He posts a message on Instagram
Julian Marszalek
11:08 17th July 2017

The debate over whether Radiohead’s gig in Tel Aviv should go ahead or not has attracted no end of comment and counter comment. Now, former REM singer Michael Stipe has entered the fray with a message of support for Thom Yorke and his bandmates.

As previously reported on Gigwise, Radiohead’s gig in Tel Aviv on Wednesday night (July 19) has drawn furious criticism from artists supporting the Boycott, Divestment, And Sanctions Movement who believe that a cultural boycott of Israel should be observed.

Former Pink Floyd bassist Roger Waters said that Radiohead should stop “whining” over the cancellation calls and should instead “educate themselves.”

This doesn’t sit well with Michael Stipe who is taking an opposing stance to Waters. Taking to Instagram, the erstwhile REM frontman has publicly declared his support for Radiohead.

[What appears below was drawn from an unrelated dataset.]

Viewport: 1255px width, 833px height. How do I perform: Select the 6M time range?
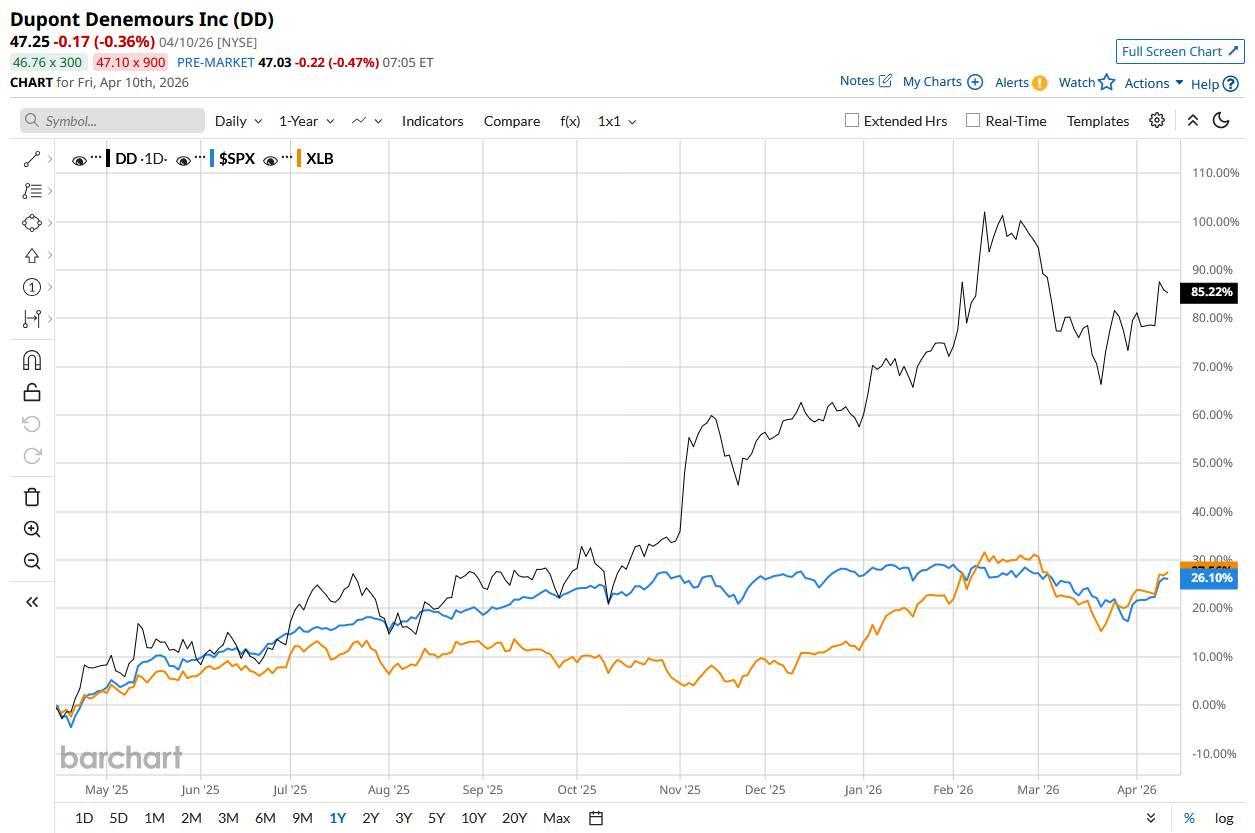[265, 818]
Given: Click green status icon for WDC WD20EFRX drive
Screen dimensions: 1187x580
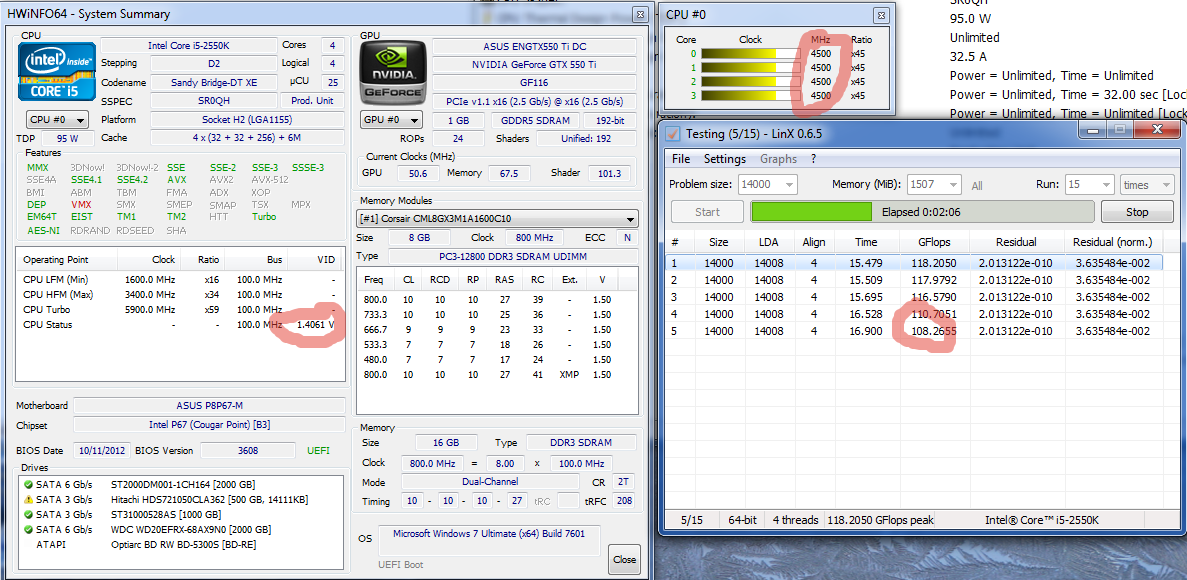Looking at the screenshot, I should click(x=28, y=530).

“I stand with Radiohead and their decision to perform,” Stipe wrote in a post on Instagram. “Let’s hope a dialogue continues, helping to bring the occupation to an end and lead to a peaceful solution.”

 

Radiohead have been at the centre of a furious debate over their decision to play Israel. A recent open letter issued by Artists For Palestine UK asked the group to “think again” about performing the gig. The letter’s signatories included Roger Waters, Thurston Moore and Young Fathers.

The open letter stated: “In asking you not to perform in Israel, Palestinians have appealed to you to take one small step to help pressure Israel to end its violation of basic rights and international law. Surely if making a stand against the politics of division, of discrimination and of hate means anything at all, it means standing against it everywhere – and that has to include what happens to Palestinians every day. Otherwise the rest is, to use your words, ‘mere rhetoric’.

You may think that sharing the bill with Israeli musicians Dudu Tassa & the Kuwaitis, who play Jewish-Arabic music, will make everything OK. It won’t, any more than ‘mixed’ performances in South Africa brought closer the end of the apartheid regime. Please do what artists did in South Africa’s era of oppression: stay away, until apartheid is over.”